==== Excerpt

# Puppy thinks 4am is a fine time to commence barking



## LisaM (Mar 1, 2011)

I want to cry. Charlie is almost 4 months old. His crate is in my bedroom.

He is still fed 3X a day and his last feeding is around 8pm (not sure if that's relevant). I take him out for his "last call" around 10pm. Sometimes he has to go in the night, no big deal. I take him out, he does his thing, and I pop him back in his crate. I don't make it fun for him to get up in the night if he has to go, it's all strictly business, quiet praise when he does his thing, and back to bed.

Between 4 - 5 am he thinks it's time to get up. So he barks. And barks and barks and barks.

I don't yell, never have. I have been ignoring it. I can handle getting up at 5am for him, but no earlier. Ignoring his barking doesn't work, he just continues to bark.

Is there something proactive I can do to stop this? Some mornings, I really do want to cry.

Thanks so much in advance for any advice you can give me.


----------



## Cracker (May 25, 2009)

If he's waking up at 4-5 am that means he has to pee again or poo. Not necessarily because it's "time for him to get up" but because he is now AWAKE and as soon as awake happens, pee needs to happen. One more trip outside, back in his crate. This is not uncommon, my friends with their lab puppy were getting up at 430 every day for several weeks and then it was 445 and then 5 and then boom 630. 
I would also look carefully at moving his last meal to 6 or 630 pm instead...8 pm is a bit late for solid food and may be setting him up for a need to poo overnight or very early morning. (You dont' mention which you are getting up in the night for).

========

## Stated goal 1
In the forum thread on puppy barking, what time does Cracker suggest moving Charlie's last meal to?
## Stated goal 2
Repeat the part of the forum thread on puppy barking that begins at the words "Between 4 - 5"; stop after "continues to bark.".

==== Material supplied

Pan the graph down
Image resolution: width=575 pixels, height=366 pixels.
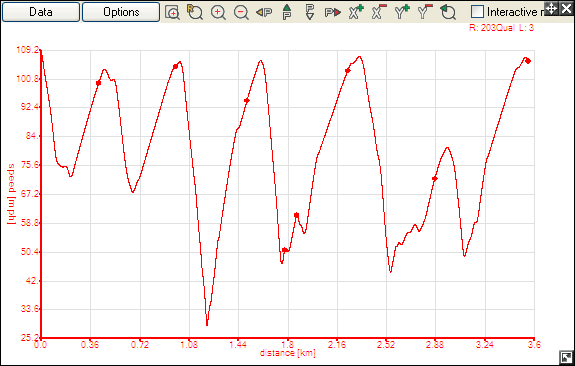(x=310, y=12)
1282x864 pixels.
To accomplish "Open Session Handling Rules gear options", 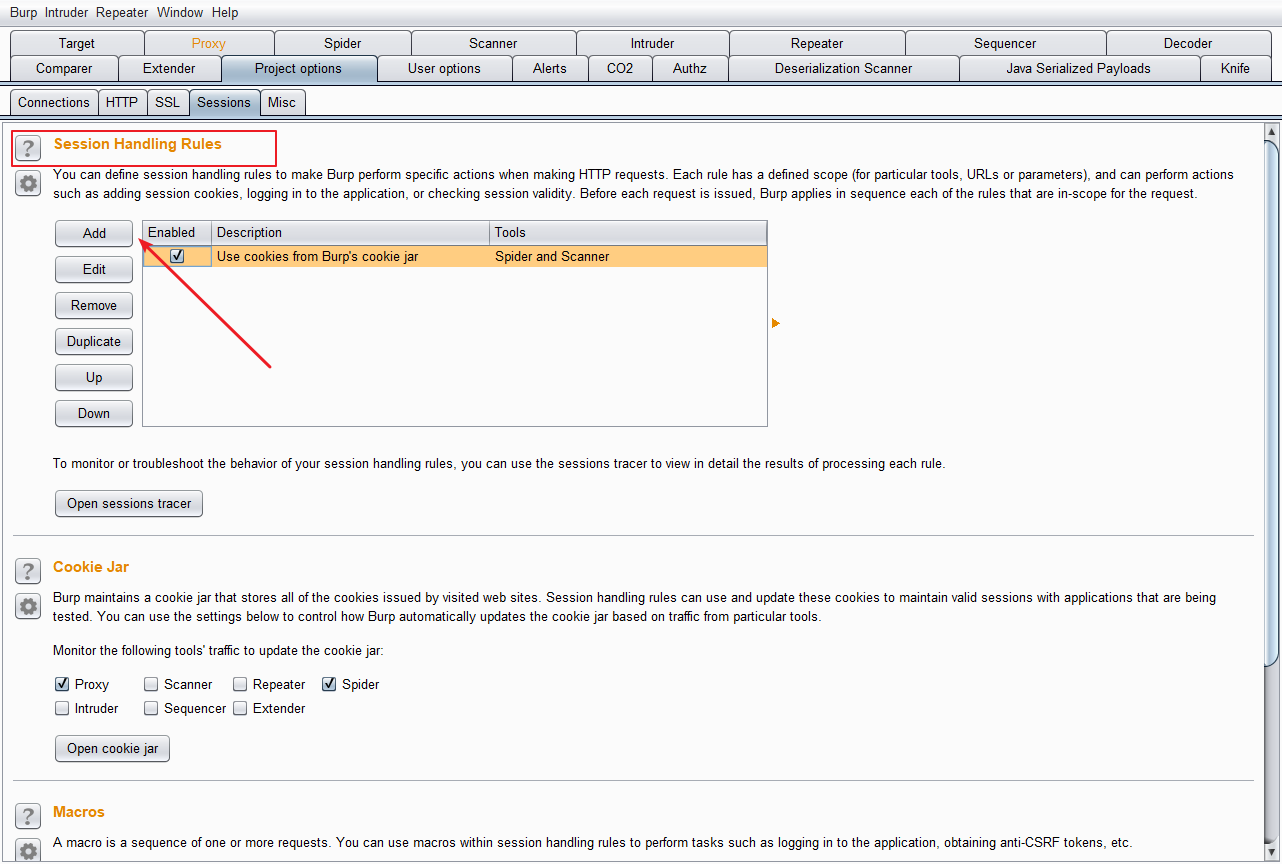I will [28, 183].
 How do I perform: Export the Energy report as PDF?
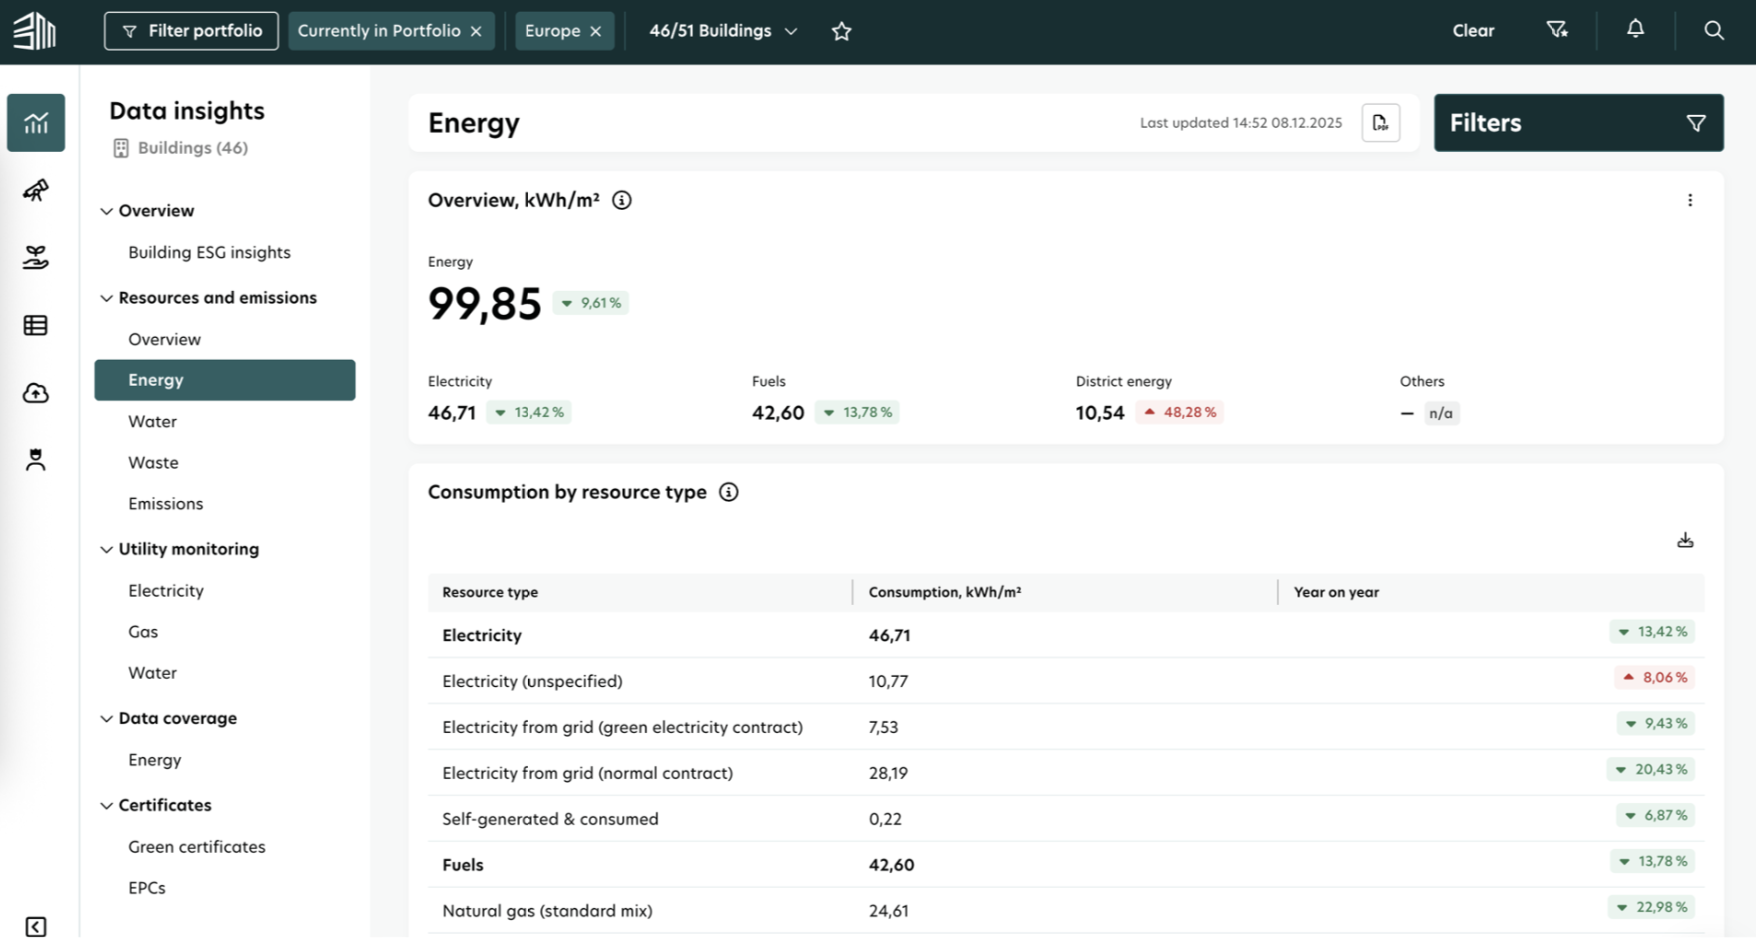(1380, 122)
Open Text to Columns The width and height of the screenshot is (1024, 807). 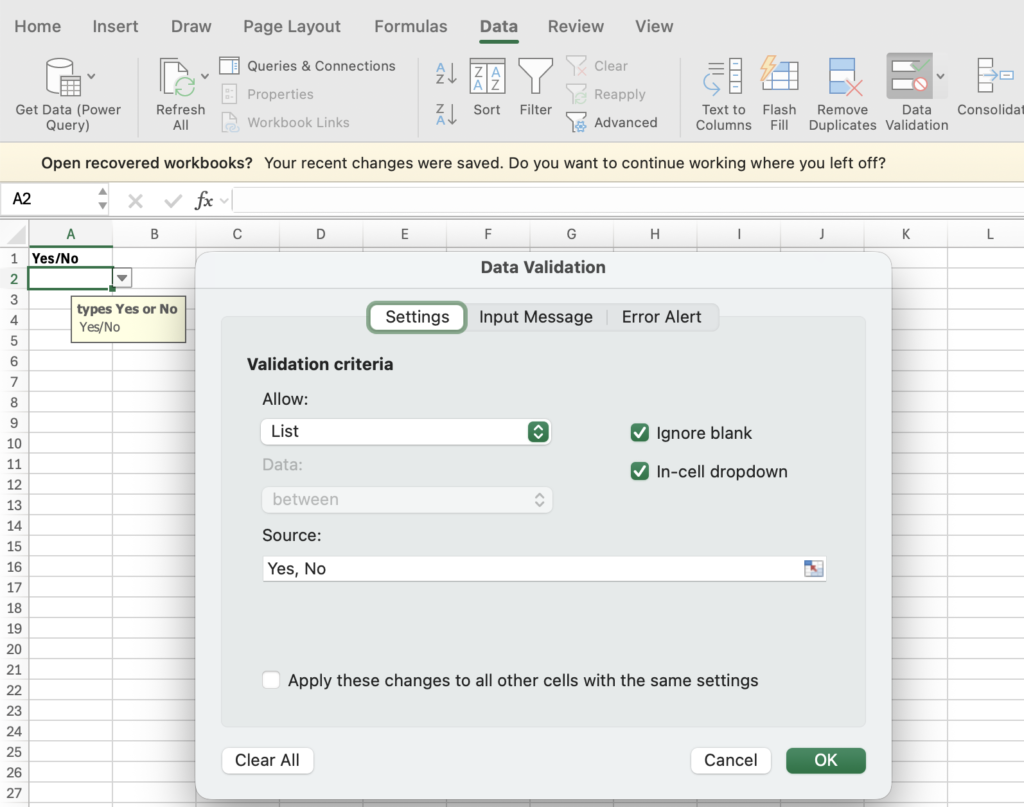tap(722, 93)
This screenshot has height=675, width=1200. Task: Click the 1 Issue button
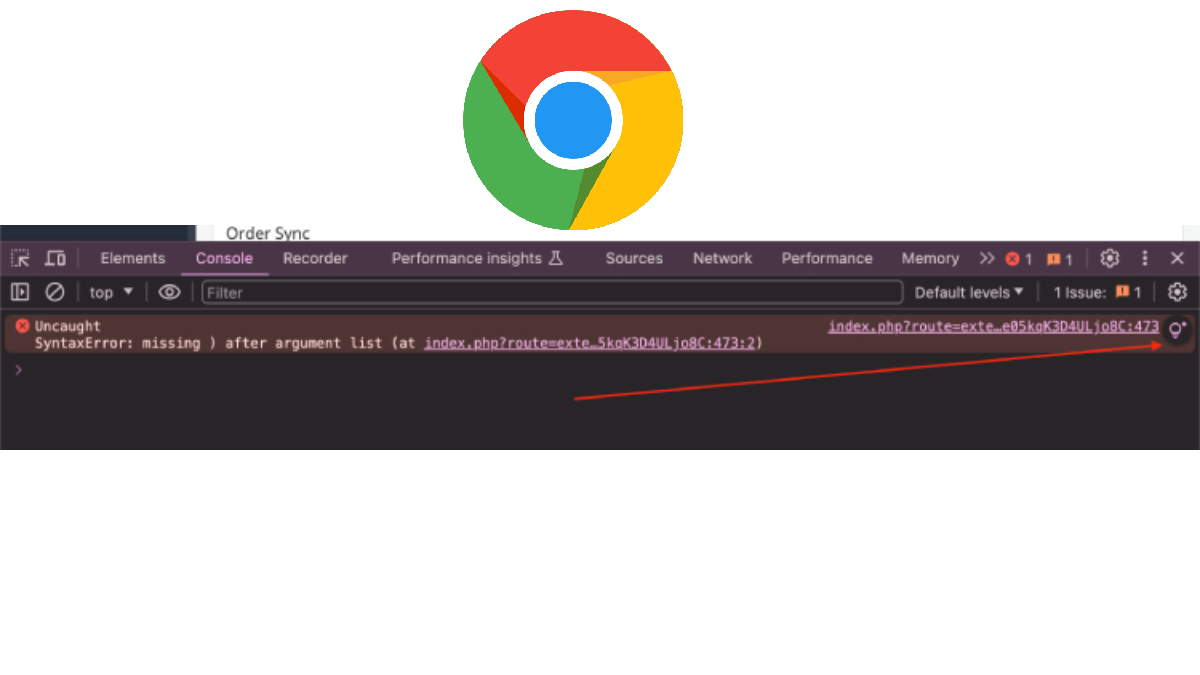1097,292
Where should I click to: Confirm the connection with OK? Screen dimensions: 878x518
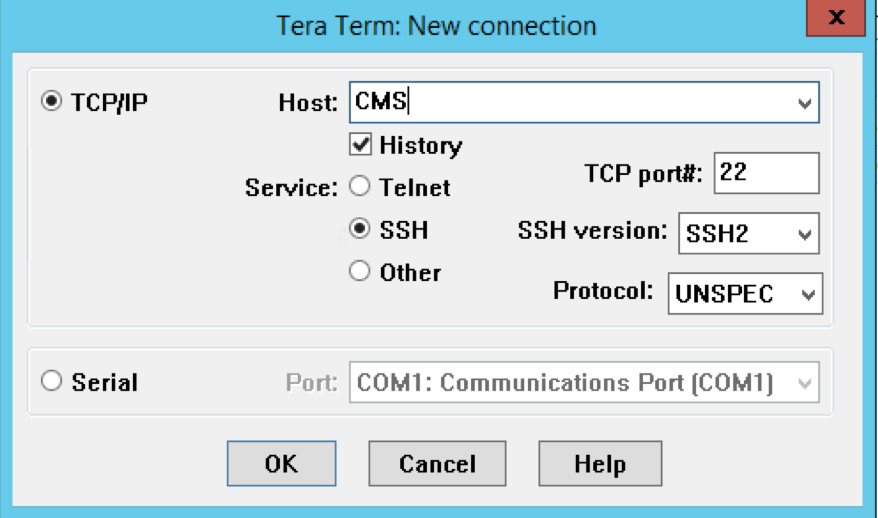click(282, 464)
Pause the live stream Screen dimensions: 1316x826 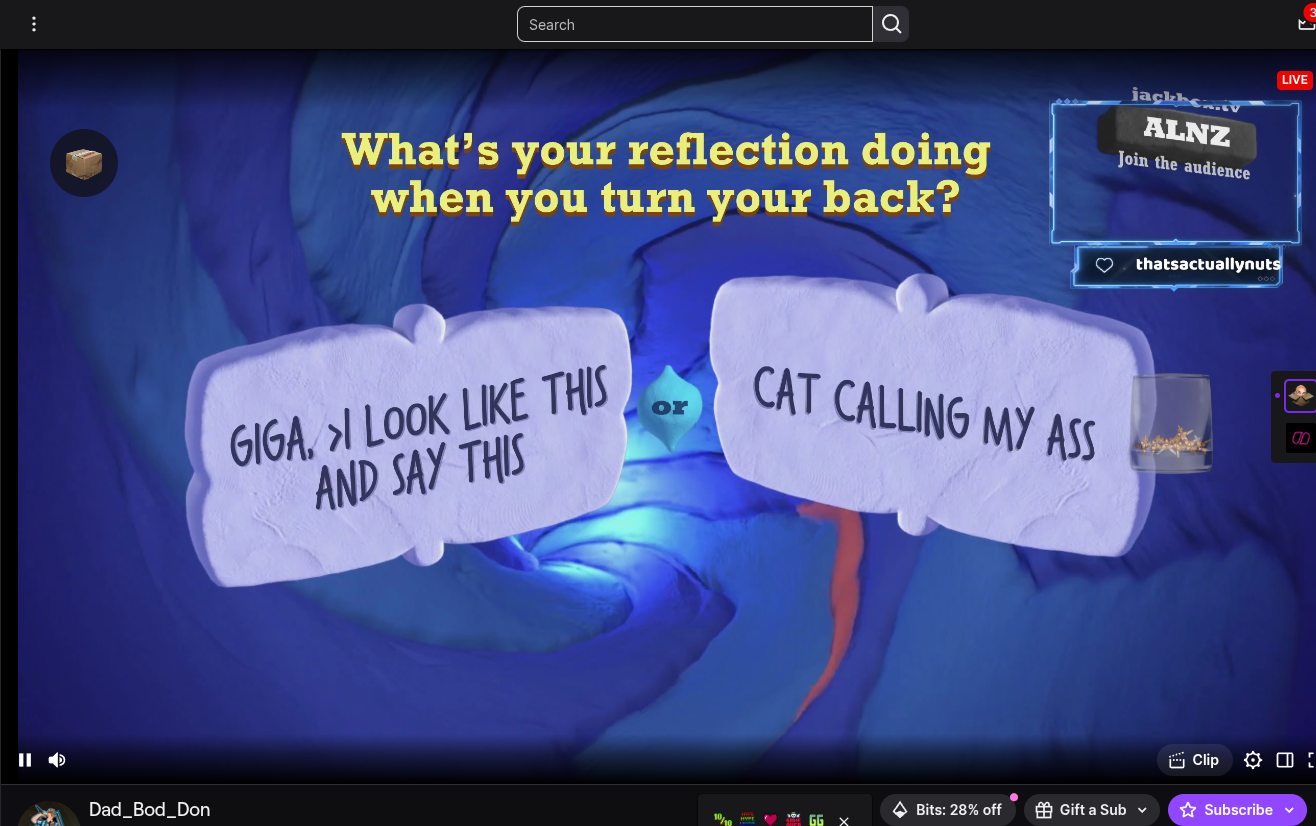25,760
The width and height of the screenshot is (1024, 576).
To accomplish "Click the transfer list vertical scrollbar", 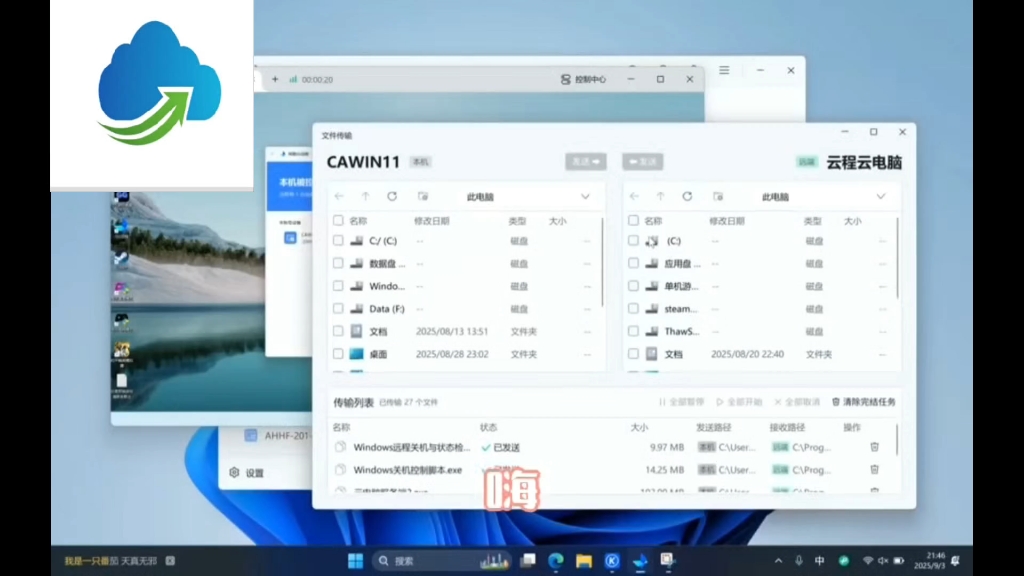I will click(x=896, y=440).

========

## Complete answer 1
To 6 or 630 pm instead of 8 pm.

## Complete answer 2
Between 4 - 5 am he thinks it's time to get up. So he barks. And barks and barks and barks.

I don't yell, never have. I have been ignoring it. I can handle getting up at 5am for him, but no earlier. Ignoring his barking doesn't work, he just continues to bark.